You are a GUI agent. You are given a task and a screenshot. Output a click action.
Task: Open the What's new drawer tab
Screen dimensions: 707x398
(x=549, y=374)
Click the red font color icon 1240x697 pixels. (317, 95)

::::::::::

### Task statement
This exercise calls for every record above to be written out again exactly.

### Expected output
You are a GUI agent. You are given a task and a screenshot. Output a click action.
Task: Open the What's new drawer tab
Screen dimensions: 707x398
(x=549, y=374)
Click the red font color icon 1240x697 pixels. (317, 95)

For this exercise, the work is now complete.